(Source data)
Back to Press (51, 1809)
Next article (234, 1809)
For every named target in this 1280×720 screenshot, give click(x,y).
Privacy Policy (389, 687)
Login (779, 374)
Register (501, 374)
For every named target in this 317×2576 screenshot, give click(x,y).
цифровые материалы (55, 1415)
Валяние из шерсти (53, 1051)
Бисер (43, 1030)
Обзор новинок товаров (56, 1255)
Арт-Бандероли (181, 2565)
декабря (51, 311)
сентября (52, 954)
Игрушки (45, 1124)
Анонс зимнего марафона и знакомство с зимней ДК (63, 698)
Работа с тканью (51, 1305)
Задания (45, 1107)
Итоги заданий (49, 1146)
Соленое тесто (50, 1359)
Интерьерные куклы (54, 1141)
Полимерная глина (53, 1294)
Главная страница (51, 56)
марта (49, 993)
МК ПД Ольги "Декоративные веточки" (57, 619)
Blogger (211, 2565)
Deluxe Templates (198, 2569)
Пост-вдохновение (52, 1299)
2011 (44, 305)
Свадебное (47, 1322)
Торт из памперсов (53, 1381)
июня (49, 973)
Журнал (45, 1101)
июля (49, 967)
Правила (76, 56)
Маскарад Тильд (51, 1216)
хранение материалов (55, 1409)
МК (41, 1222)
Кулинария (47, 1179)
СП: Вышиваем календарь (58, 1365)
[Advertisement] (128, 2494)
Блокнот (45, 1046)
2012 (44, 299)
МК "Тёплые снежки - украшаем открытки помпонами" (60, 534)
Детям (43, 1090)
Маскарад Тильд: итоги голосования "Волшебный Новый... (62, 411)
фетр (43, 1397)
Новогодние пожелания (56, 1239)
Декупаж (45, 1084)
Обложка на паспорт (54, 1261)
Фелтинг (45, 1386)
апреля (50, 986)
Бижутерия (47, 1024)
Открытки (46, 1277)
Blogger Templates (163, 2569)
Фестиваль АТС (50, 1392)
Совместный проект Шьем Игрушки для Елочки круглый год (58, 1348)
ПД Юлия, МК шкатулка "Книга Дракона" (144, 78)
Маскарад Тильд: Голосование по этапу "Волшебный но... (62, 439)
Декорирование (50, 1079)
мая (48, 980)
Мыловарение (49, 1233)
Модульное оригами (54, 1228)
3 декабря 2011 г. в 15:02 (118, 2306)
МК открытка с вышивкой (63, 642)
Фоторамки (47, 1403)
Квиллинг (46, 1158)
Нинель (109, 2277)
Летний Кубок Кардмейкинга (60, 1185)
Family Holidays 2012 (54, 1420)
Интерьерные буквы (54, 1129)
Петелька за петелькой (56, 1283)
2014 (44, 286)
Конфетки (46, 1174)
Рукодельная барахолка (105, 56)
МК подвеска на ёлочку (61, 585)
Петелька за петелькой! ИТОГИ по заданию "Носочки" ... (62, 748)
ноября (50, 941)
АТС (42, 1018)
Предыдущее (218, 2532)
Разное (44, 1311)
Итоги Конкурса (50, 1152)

TASK ITEM
A single number is the whole answer: report how many lines in the data above include the word "Петелька".

TASK SOLUTION
2